Existing lithium-ion batteries like those used in the Tesla Motors cars, Chevrolet Volt, Nissan Leaf and other electric and plug-in hybrid vehicles, as well as in portable electronics, use membranes of organic polymer compounds and lithium salts as the electrolyte.

The electrolyte in a battery separates the two electrodes (the positive cathode and the negative anode), and conducts the lithium ions between the electrodes during charging and discharging cycles. Currently used organic polymer-based electrolytes are flammable, so fire is a safety issue.

Instead of organic polymers for their battery, Wachsman and co-principal investigators Thangadurai and Liangbing Hu (at the UMD), along with other UMD scientists, used a solid ceramic electrolyte, which doesn’t burn.

The research team also used, for the first time, a technique called atomic layer deposition to place a thin film of aluminum oxide on top of a garnet structure coating the ceramic electrolyte.

This is an illustration of a Li-rich garnet structure based all-solid-state-Li battery. While other research groups in the world have used garnet to build lithium batteries, “We showed we can use the lithium metal very efficiently, with the lowest interface-charge transfer resistance between the lithium electrode and the garnet electrolyte,” Thangadurai says.

This is an illustration of a Li-rich garnet structure based all-solid-state-Li battery.

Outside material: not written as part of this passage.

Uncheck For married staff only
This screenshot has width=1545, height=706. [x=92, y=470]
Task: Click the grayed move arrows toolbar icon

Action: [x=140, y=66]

With their chemically engineered, garnet-based, ceramic electrolyte, the team showed there was “negligible interface resistance” between the lithium metal anode and the ceramic electrolyte interface. This resulted in fast transport of charges and higher performance overall.

Their newly developed interface chemistry also enabled the team to use a lithium metal anode and a high-voltage cathode, which will significantly boost their battery’s energy storage capacity and operating voltage compared with existing lithium-ion batteries.

While other research groups in the world have used garnet to build lithium batteries, “We showed we can use the lithium metal very efficiently, with the lowest interface-charge transfer resistance between the lithium electrode and the garnet electrolyte,” Thangadurai says.

UCalgary researcher pioneered the use of garnet

Thangadurai pioneered the use of garnet-type ceramics (a silicate mineral structure) in solid-state lithium batteries several years ago, while working as a postdoctoral researcher at the University of Kiel in Germany.

About three years ago, he took a sabbatical research leave from the University of Calgary and pursued the technology with Wachsman and his team at the University of Maryland.

“Professor Thangadurai’s sabbatical at UMD was a turning point in all of our research,” says Wachsman, director of UMD’s Energy Research Center. “That collaboration enabled us to invent the needed breakthrough in solid-state batteries that not only overcomes the inherent flammability issues with today’s batteries, but is resulting in the development of a truly revolutionary smaller, lighter, and lower-cost battery to meet the rapidly growing need for energy storage.”

The team’s next steps are to scale up the size of their battery and study the long-term stability of the materials.

Thangadurai expects it will take about five years to develop a commercial-scale, solid-state lithium battery incorporating their technology.

The team’s research was supported by a contract with the U.S. Department of Energy.

“This is an example of an international collaboration opportunity, where the University of Calgary and the University of Maryland, through the U.S. Department of Energy, are developing energy storage technologies for the next generations,” Thangadurai says.